How pharmacies can thrive amid financial, regulatory and economic uncertainty

Worries about the economy kicked into high gear, melting away notions of a cool, lazy summer for community pharmacies. Recently, 68% of CFOs polled by CNBC said they believe a recession will occur in the first half of 2023.

The concerning economic outlook is another stressor at the top of an ever-growing list for pharmacies, which includes uncertainty over cash flow, shortcomings in CMS’s final rule regarding the use of DIR fees by PBMs and the burden of adapting the Pharmacy Quality Alliance’s (PQA) new pharmacy. quality metrics. While PBMs will likely come under increased scrutiny from regulators in light of recent news that a national PBM has been accused of supplying unnecessary prescription drugs to military personnel, they continue to be in contradiction with the profitability of independent pharmacies.

Because the stakes are higher for 2023 than in previous years, understanding potential industry challenges and harnessing new solutions will be crucial for community and independent pharmacies hoping to remain profitable.

2023: what awaits us

The potential for continued recovery from DIR is perhaps the biggest challenge community pharmacies need to prepare for in the coming year, but it is not the only one.

In a recent report from the Columbia University Mailman School of Public Health, nearly 80% of pharmacists surveyed expect a greater role in preventive care by 2030. Many are already feeling the effects, as they are called upon by payers and physicians to complete routine medical care in addition to administering medication.
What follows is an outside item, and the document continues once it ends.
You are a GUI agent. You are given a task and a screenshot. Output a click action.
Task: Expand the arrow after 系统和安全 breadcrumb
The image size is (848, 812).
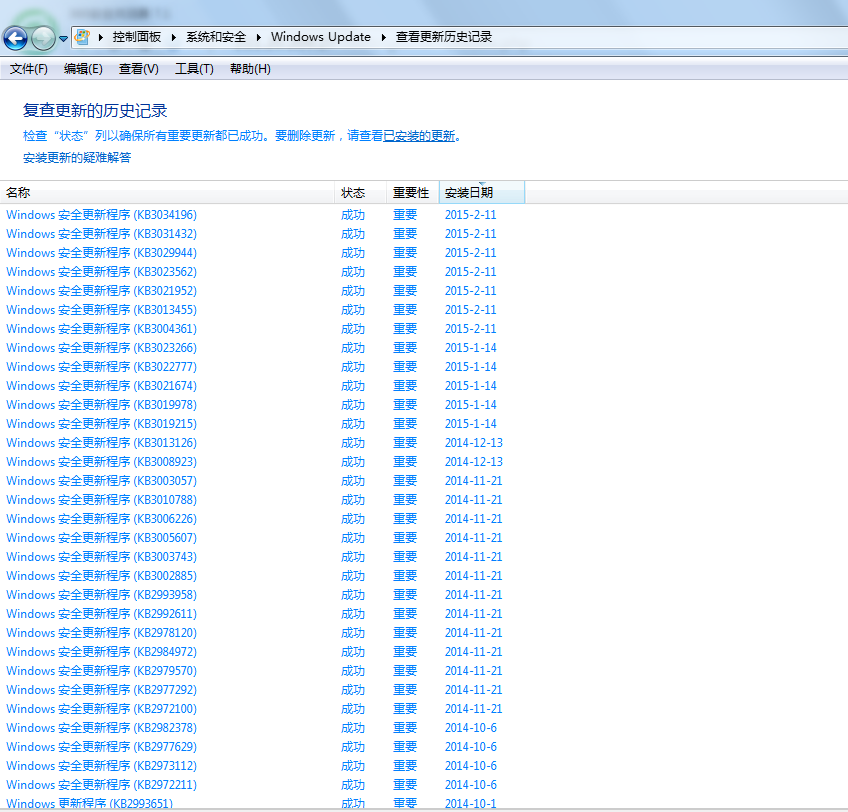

While the mainstream demand for pharmacies to do more with less isn’t new, younger workers are being asked to clock in for increasingly longer shifts, especially in rural areas of the United States. Additionally, as we have learned to live with Covid, the current prospect of small community pharmacies losing one or two workers who contract the virus (and having to self-isolate at home for at least five days) puts further pressure on healthy staff who must fill in the gaps while they are away. It’s no wonder that nearly 7 in 10 pharmacists say they’re burnt out.

Meanwhile, payers feel increased pressure to deliver an exceptional member experience and expect their pharmaceutical partners to help.
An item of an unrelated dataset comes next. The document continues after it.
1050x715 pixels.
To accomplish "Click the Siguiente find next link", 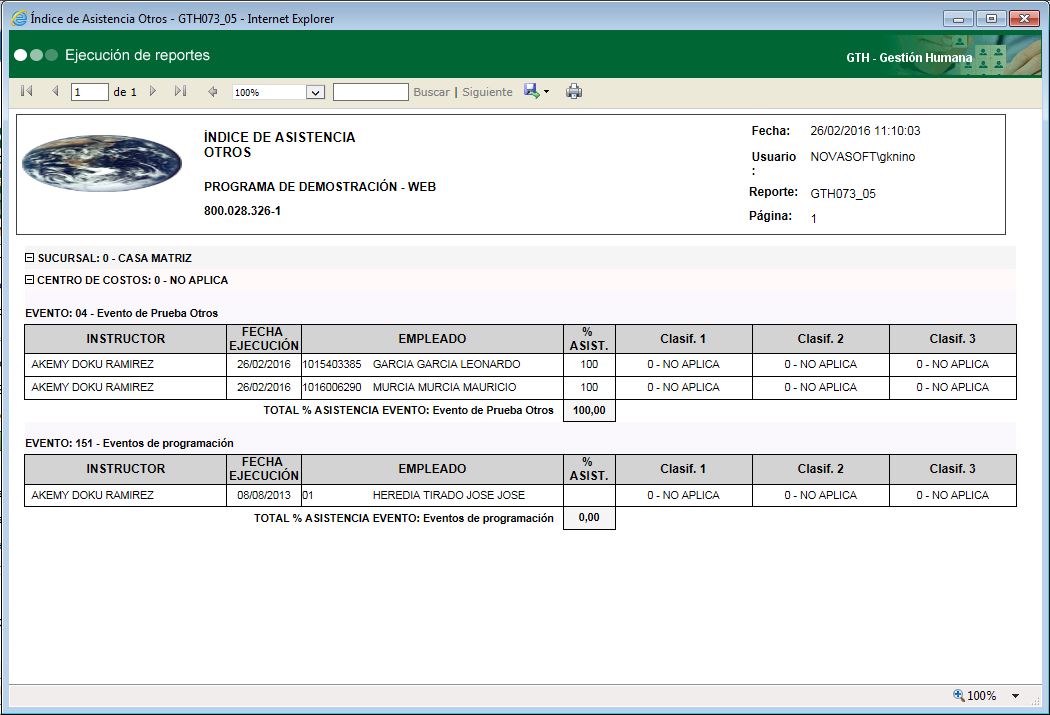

In 2020, CMS doubled the weight of the CAHPS Health Plan Survey measures of member experience, which now account for nearly 40% of a health plan’s overall star rating, and increased the weight of medication adherence metrics in its contract year 2021 star rating formula updates. Plans that do not achieve 4.5 stars risk losing the incentives they need to stay in business. So until further notice, pharmacies and health plans have no choice but to work together to optimize member satisfaction and experience.

Plan for the future

There is no single solution that will address these concerns, and cost containment strategies can only take a business so far. With that in mind, these three revenue-generating strategies that can help alleviate financial and operational pressures:

  1. Look for new opportunities to generate income.
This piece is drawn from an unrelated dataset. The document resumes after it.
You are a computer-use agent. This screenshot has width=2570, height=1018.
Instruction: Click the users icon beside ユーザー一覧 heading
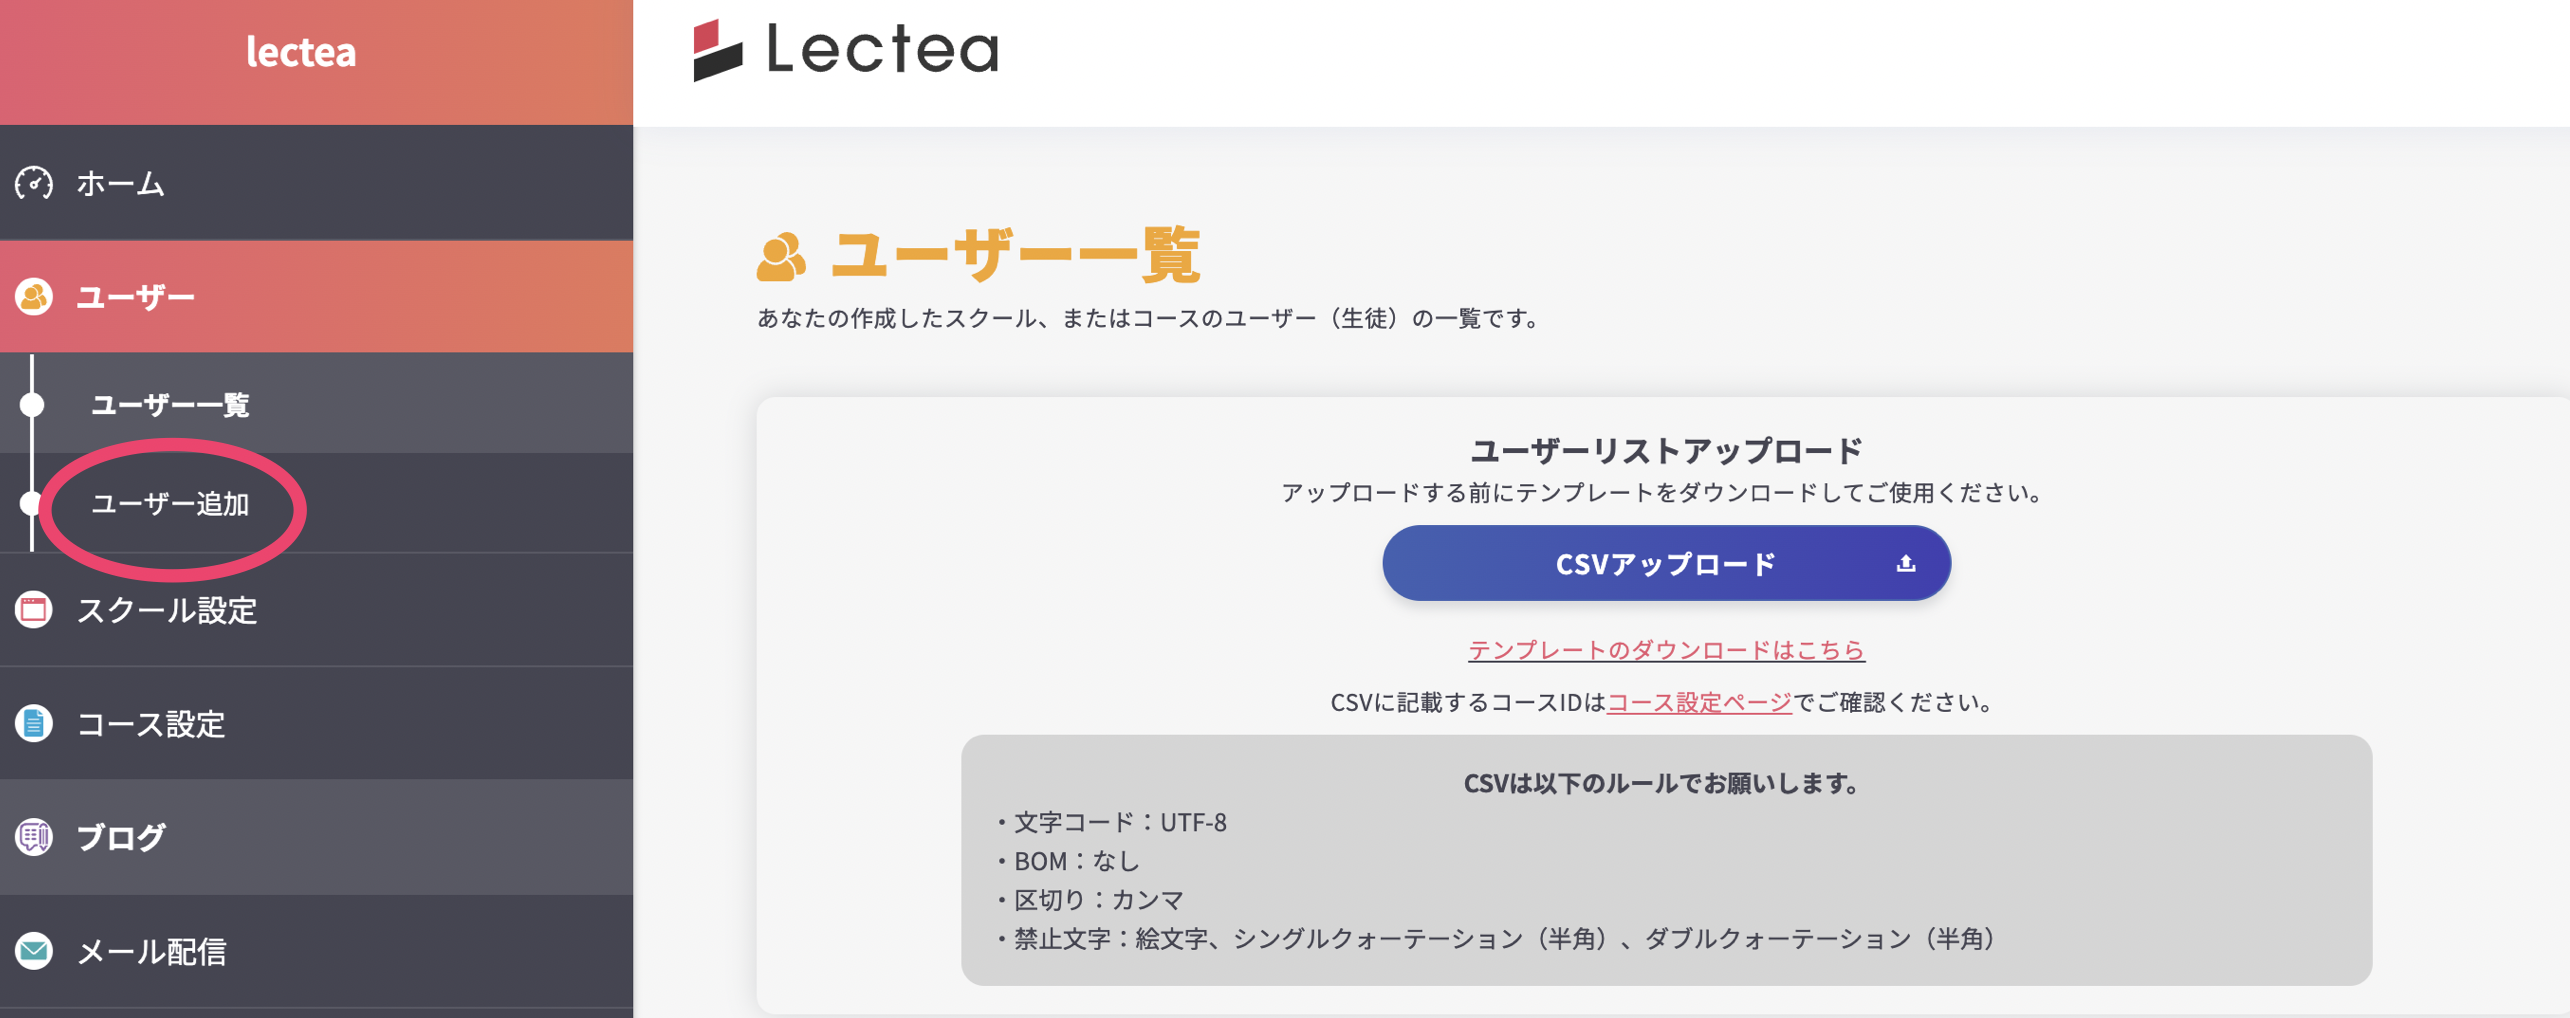coord(781,257)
Market preferences are constantly changing, and pharmacies that can meet consumer needs for convenience, access, and service will see more foot traffic, and their health plans and provider partners will also benefit. Now is the time to look for new ways to strategically improve operations: for example, by offering ancillary services such as telemedicine consultations or clinical care/dietary advice, or by incorporating a medication synchronization program to meet current consumer needs.

  1. Streamline communications on a single platform

With increasing demands on pharmacists’ time, staying organized and streamlined is key to staying sane. An integrated care management platform can bring together multiple streams of data and improve the following areas:

* Supply chain management

* Traceability and transparency of medicines

* Medication administration and management

* Quality improvement reporting

* Performance tracking

* Member engagement and awareness

* Care collaboration with providers and health plans

In addition to facilitating day-to-day operations, using a single platform instead of multiple technology systems can help pharmacy professionals reduce manual IT errors and maintain patient safety.

  1. Work more closely with care partners to engage members

Health plans and pharmacies aren’t always on the same page, often because they don’t use the same technology platform, but incentive programs from CMS and others will continue to reward care partners who can work together to engage and motivate individuals to improve quality. and the results. Using an integrated clinical care management platform can help support all care partners in tracking progress of medication management and CAHPS metrics, while streamlining reporting.

Community pharmacies must now prepare for 2023 and ensure that their operations, technology and partnerships are in top condition in the event of more unexpected economic turbulence. The more that can be done now, the better equipped pharmacy managers will be to handle stressful events and weather financial storms six months from now.